The CI transactional mirrors

The CI transactional mirrors were created to protect CI jobs from failures that have to do with external package repositories.

There are 3 types of failures that can be caused by using external package repositories in CI:

  1. Failures due to connectivity and communication issues with the external repository
  2. Failures due to the external repository being updated while the CI job is still running
  3. Failures due to packages in the external repository being incompatible with the code being tested in CI

The transactional mirrors were designed to prevent failures of types 1 and 2 and also provide means to mitigate failures of type 3.

To prevent failures of type 1 it may be enough to have a local mirror of remote package repositories or even just a caching proxy server.

To prevent failures of type 2, the mirror needs to be transactional which means it needs to provide a mechanism by which a job can have a fixed-state view of the mirror that shows how it looked in a certain point in time (Typically when the CI job started) while the mirror itself can continue to be updated.

That mechanism is achieved in the CI mirrors via the use of snapshots. When a mirror is updated, a snapshot of the updated state is created. From that point on, the snapshot is guaranteed to never be changed. When a job starts, it checks which are the latests snapshots of the repositories it needs to use, and sets things up so that the snapshots are used instead of the external repositories. This process is called "the mirror injection process".

The mirror injection process

The mirror injection process is the process by which the external package repository URLs a job is made to use are replaced dynamically by the CI system to poing to the CI mirror snapshots instead.

The mirror injection itself is done by the "mirror_client.py" script.
- - -
**WORK INSTRUCTIONS:**
(A) Answer these questions from the text on CI transactional mirrors, one per line:
(i) How many types of failures from external package repositories in CI does it list?
(ii) What is created when a mirror is updated?
(iii) Which script performs the mirror injection?
(B) Carry on the text about CI transactional mirrors, beginning after its last sentence.
The records after this sentence can be left aside; they are not needed.

**ROWS:**
- - -
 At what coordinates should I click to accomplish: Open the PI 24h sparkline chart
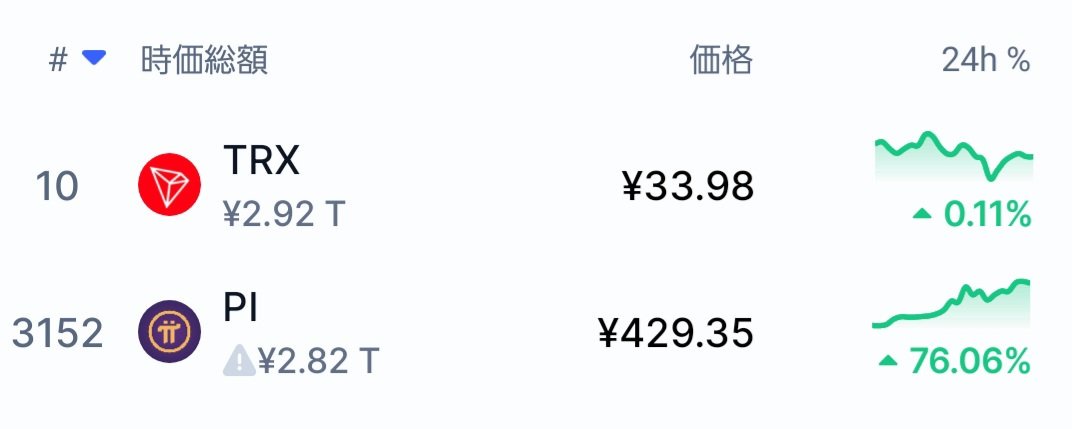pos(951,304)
- - -
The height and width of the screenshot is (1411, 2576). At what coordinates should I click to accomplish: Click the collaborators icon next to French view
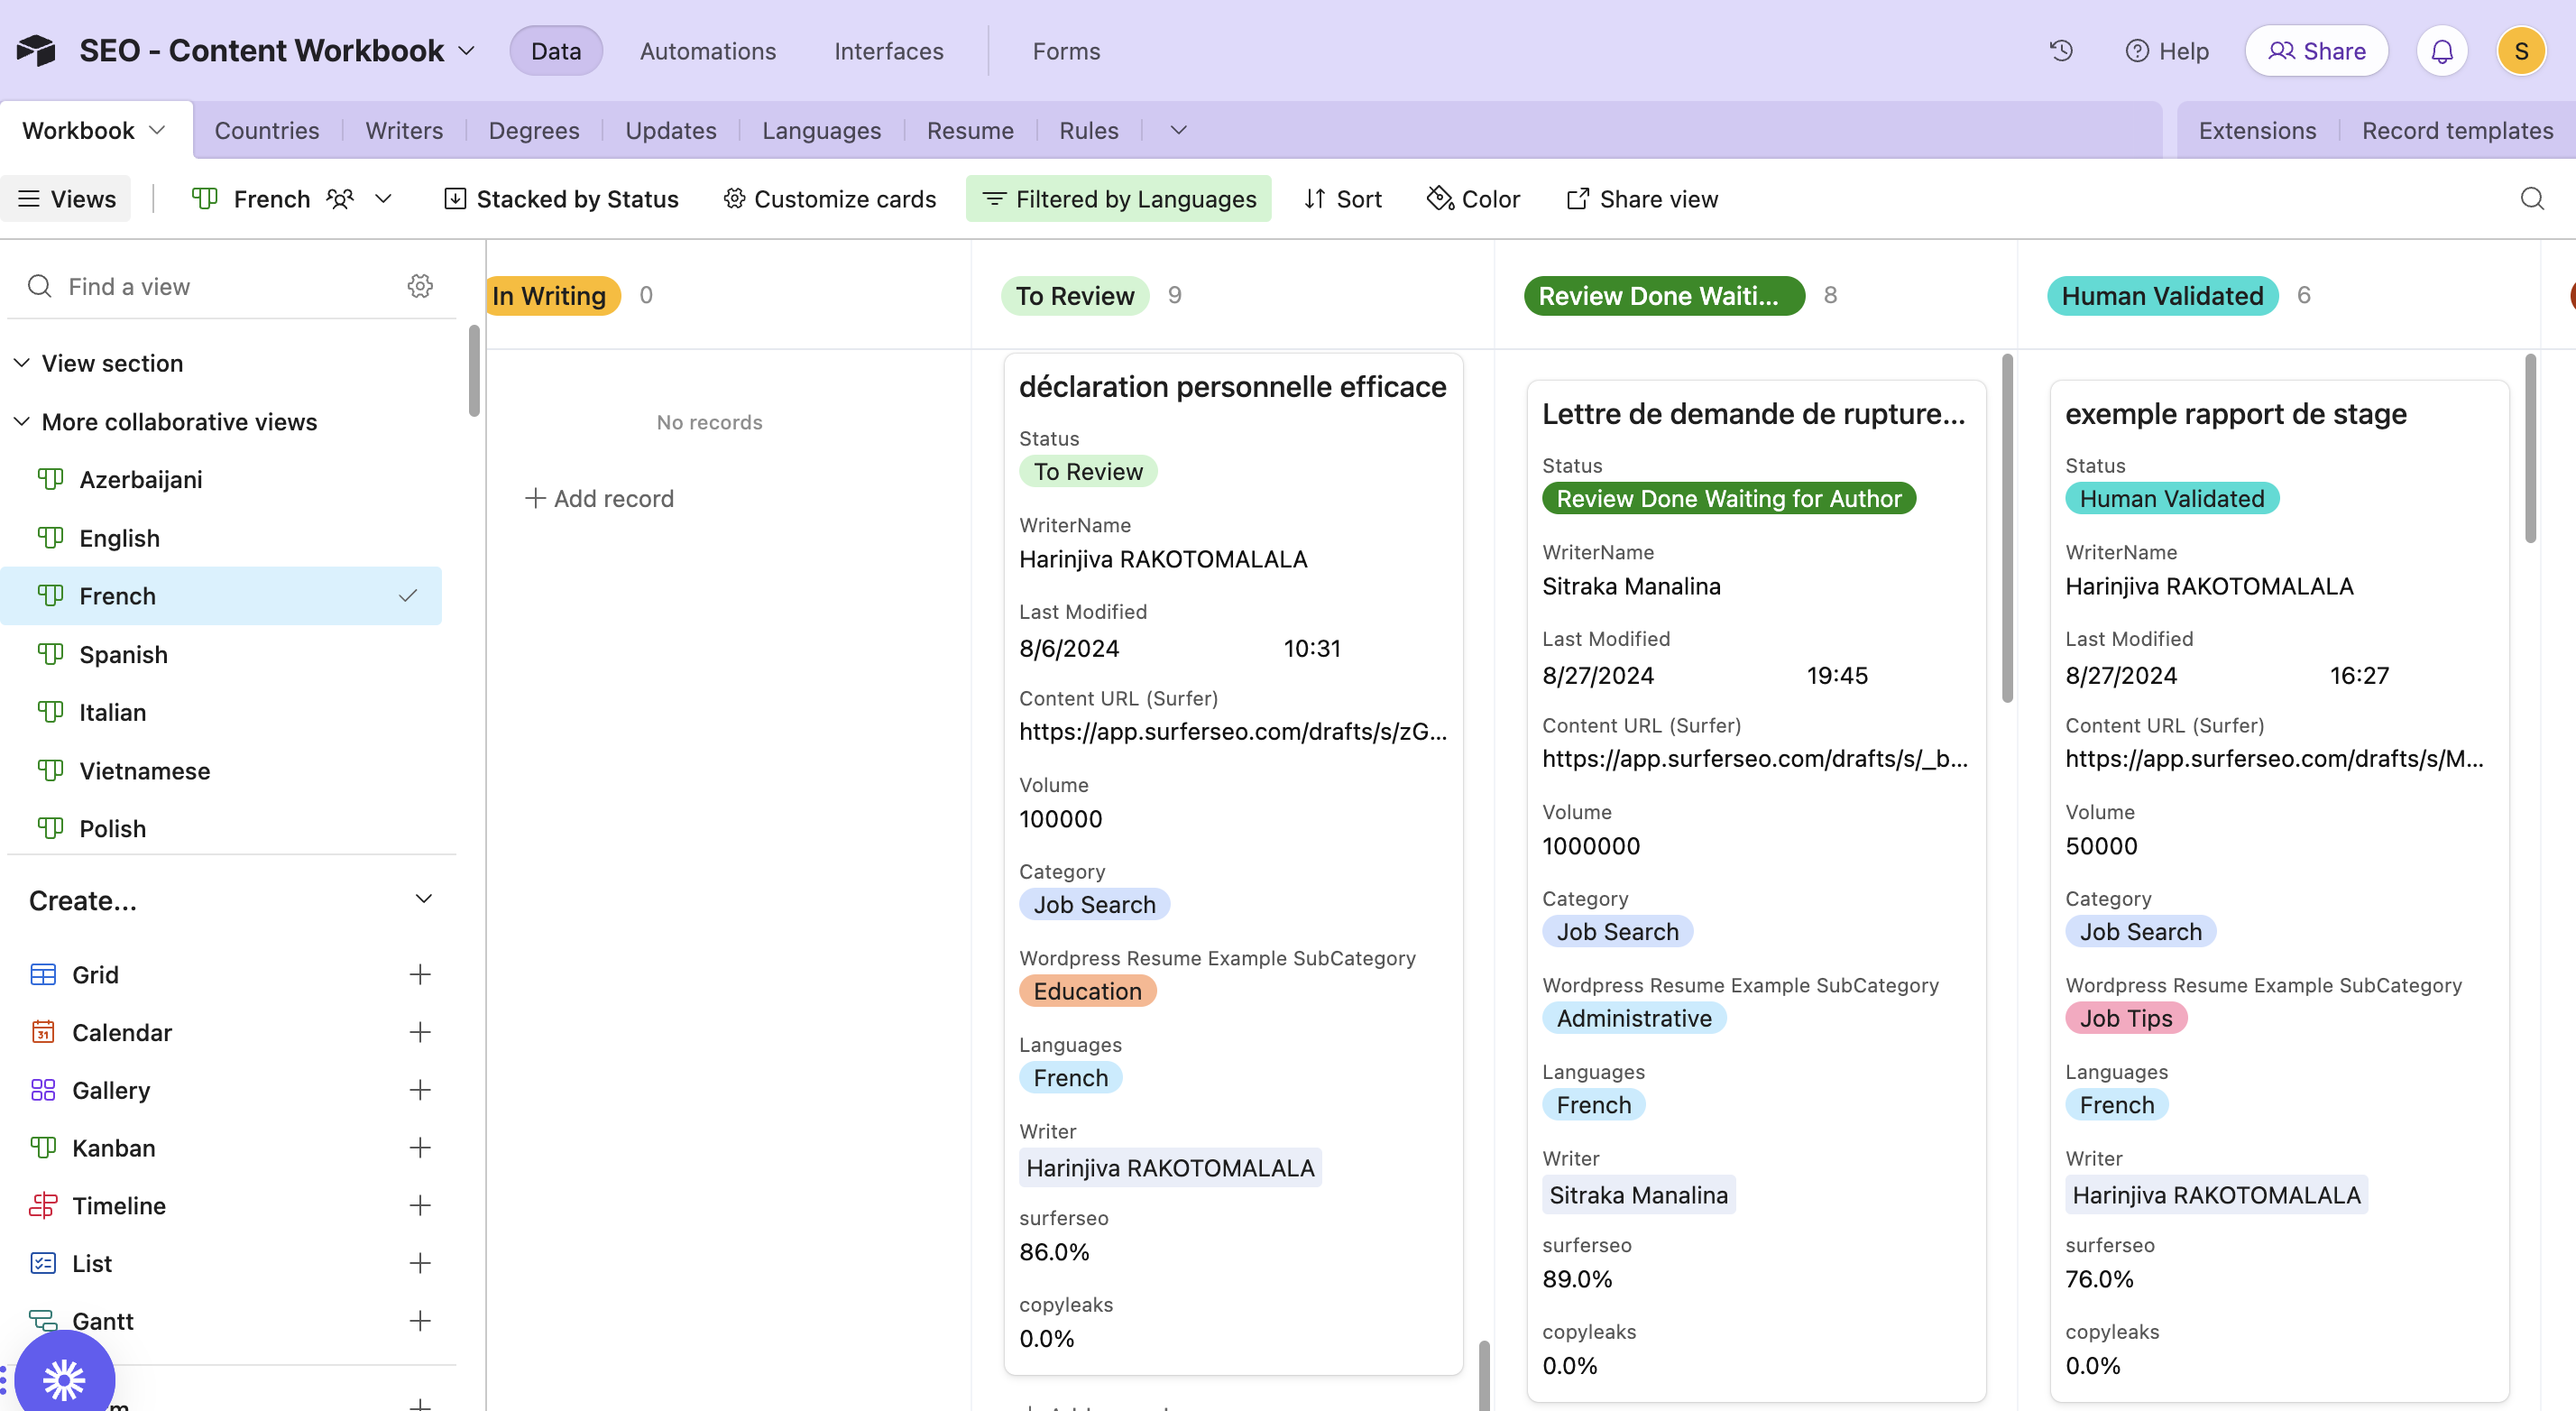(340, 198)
- - -
**EXPECTED RESPONSES:**
(A)
(i) Three.
(ii) A snapshot of the updated state.
(iii) The "mirror_client.py" script.

(B)
To know which mirror snapshot URLs to inject to which repos, the repos are identified by their 'repo id', which is the identifier placed in square brackets in the yum configuration files. For example, for the following configuration:

[centos-base-el7]
name=CentOS-7 - Base
baseurl=http://mirror.centos.org/centos/7/os/x86_64/
gpgcheck=1
gpgkey=file:///etc/pki/rpm-gpg/RPM-GPG-KEY-CentOS-7

The 'repo id' would be centos-base-el7. Given that we have a mirror that is called "centos-base-el7" (That mirrors the CentOS 7 base repository, as expected), and that its latest snapshot was created at Dec 13th, 2016, when the mirror injection process runs and finds the above configuration, it will replace the repo URL, The resulting configuration would be:

[centos-base-el7]
name = CentOS-7 - Base
baseurl = http://mirrors.phx.ovirt.org/repos/yum/centos-base-el7/2016-12-13-13-30
gpgcheck = 1
gpgkey = file:///etc/pki/rpm-gpg/RPM-GPG-KEY-CentOS-7
proxy = _none_

Note that the mirror injection process also puts settings in place to ensure the mirrors are accessed directly and not via the proxy server.

When the injection process comes across a 'repo id' for which no mirror exists, it leaves the configuration for it in place as-is. This means that repo ids need to be properly specified for the mirrors to be in use.

Using mirrors for standard-CI jobs

The CI mirrors were designed to be used primarily by "Standard-CI" jobs.

Standard CI jobs gain access to repositories in two ways. Some repositories are pre-configured in the environment by default. Such repositories include the OS "base" and "updates" repos and some commonly used repos such as "EPEL". For other repositories, projects can specify "*.repos" files in their "automation" directories.

For pre-configured repositories, mirror injection happens automatically.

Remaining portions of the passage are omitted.